Brasília - A Comissão de Segurança Pública e Combate ao Crime Organizado, Violência e Narcotráfico da Câmara dos Deputados deve começar a votar na próxima semana propostas de mudança em 17 artigos do Estatuto da Criança e do Adolescente (ECA). O estatuto, que completa hoje 12 anos, pode ser modificado para dificultar a adoção de crianças brasileiras por estrangeiros - em resposta a denúncias de tráfico de menores.
Outra proposta dá aos juízes das Varas da Infância a prerrogativa de aumentar em mais um ano a prisão do infrator que completar 21 anos. Também poderá ser definida punição a quem explorar a pedofilia pela internet.
As sugestões de alterações do ECA resultaram de discussões feitas pela Comissão de Segurança, desde o ano passado, com entidades da sociedade civil.
Elas foram reunidas em um anteprojeto de lei e podem ser aprovadas ainda este ano pelo Congresso.
A possibilidade de redução da maioridade penal de 18 para 16 anos não está entre as propostas.

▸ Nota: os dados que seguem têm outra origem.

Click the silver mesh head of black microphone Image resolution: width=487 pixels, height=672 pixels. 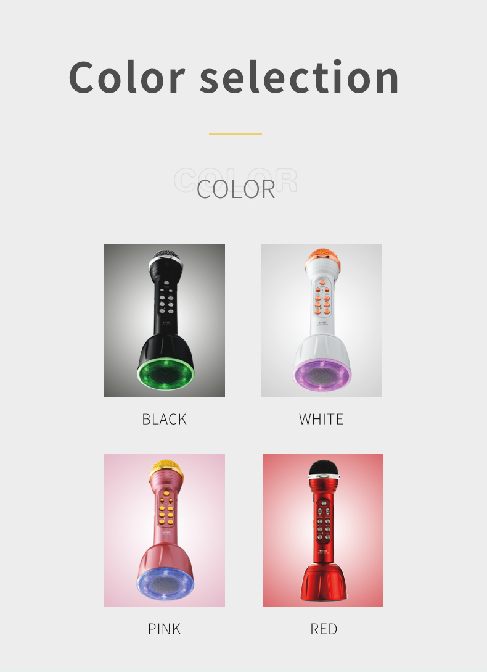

A adoção de crianças brasileiras por estrangeiros poderá ser proibida até que se esgotem todas as possibilidades de manutenção do menor na família de origem ou sejam encontradas no País famílias dispostas a adotar o menor. Além disso, ex-companheiros poderão fazer adoção em conjunto. Hoje, o ECA abre essa possibilidade apenas para divorciados ou pessoas separadas judicialmente.